Riproporre attraverso un articolo uno dei periodi più neri per l’umanità serve perché solo in questo modo si da un segno forte a chi ha reciso le radici della vita a sei milioni di persone che non hanno fatto più ritorno alle loro case, ai loro affetti, e che incolpevolmente fu marchiato con la stella ebraica e subì un destino terribile…Per questo voglio ricordare a me stesso ma anche agli altri che nessuno ha il diritto di chiudere dietro il filo spinato una vita…

Titolo enigmatico quello scelto per parlare della più grande tragedia che ha colpito l’umanità: la shoah di cui oggi ricorre la giornata della memoria che mi permette di scrivere un pezzo di storia familiare a testimonianza che le circostanze alcune volte possono salvarti la vita e di conseguenza essere vigili affinché la pazzia dell’uomo non torni prepotentemente a galla.

Erano gli anni bui della guerra e delle leggi razziali, dove appartenere a certe etnie era pericoloso, in quanto, si rischiava l’internamento nei campi di prigionia. Campi presenti anche nel Molise fortunatamente le tracce sono quasi del tutto svanite anche se la scellerataggine di persone invasate vestite di nero: le si fa sentire ancora gli echi. Dicevo la mia famiglia composta da nove persone viveva la quotidianità come tante altre famiglie tra vicissitudini e sacrifici anche se non mancava nulla, grazie alla oculatezza e alla parsimonia con cui si amministrava sia il menage che la economia familiare, eppure, un ombra sovrastava i destini di molti campobassani era l’etnia ossia le origini ebraiche.
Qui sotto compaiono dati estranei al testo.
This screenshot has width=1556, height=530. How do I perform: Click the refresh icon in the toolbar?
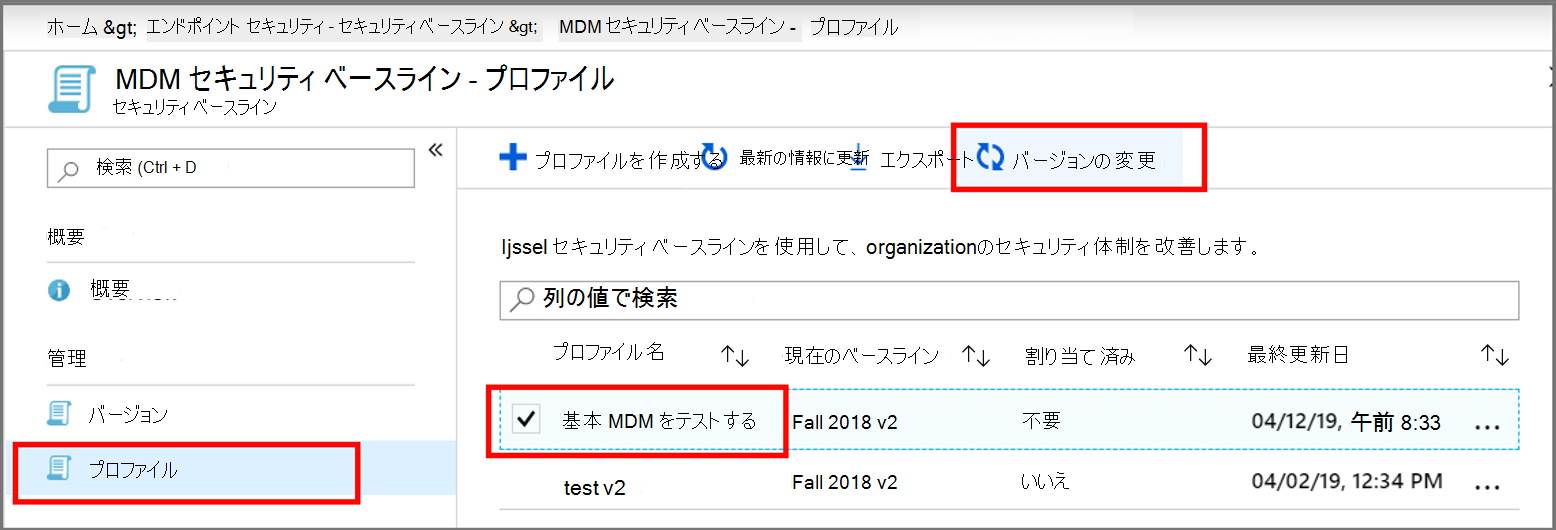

Un marchio, anzi una stella a sei punte che, a distanza di 75 anni grida ancora al mondo intero che milioni di persone non sono più tornate alle loro case. Un simbolo che, tuttora combatte per vedere riconosciuti i diritti negati da chi si considerava appartenente ad una razza superiore. Una mattina Campobasso si svegliò sotto i rastrellamenti da parte delle truppe naziste che, casa per casa, cercavano gli appartenenti alla “genia di David”.

Rastrellamenti che toccarono anche i miei familiari che, per un caso fortuito furono risparmiati, in quanto sulla porta di casa fu posta una targa con su scritto in italiano e tedesco “polizie bank”, non sappiamo chi l’appose. Della scritta oggi non c’è più traccia, anche perché mio nonno non svolgeva assolutamente funzioni di sorveglianza bancaria; anzi era lui a dover essere protetto in quanto, si recava nel “caveau” della banca d’Italia in qualità di aiutante di cassa dell’istituto bancario dirimpettaio il convitto nazionale Mario Pagano come per miracolo, la pattuglia tedesca si arrestò davanti alla porta di casa e non procedette all’arresto di nessun componente della mia famiglia.

Casualità? Timore di ripercussioni da parte degli organi superiori di polizia militare asservita al sistema? Oppure consapevolezza che quello che stavano facendo era errato? Non è dato sapere. L’unica cosa certa è che sono qui a scrivere di quegli avvenimenti con la speranza che quello che accadde allora non si riaffacci più all’orizzonte; perché se si ripetesse la parola Shalom non avrebbe alcun significato.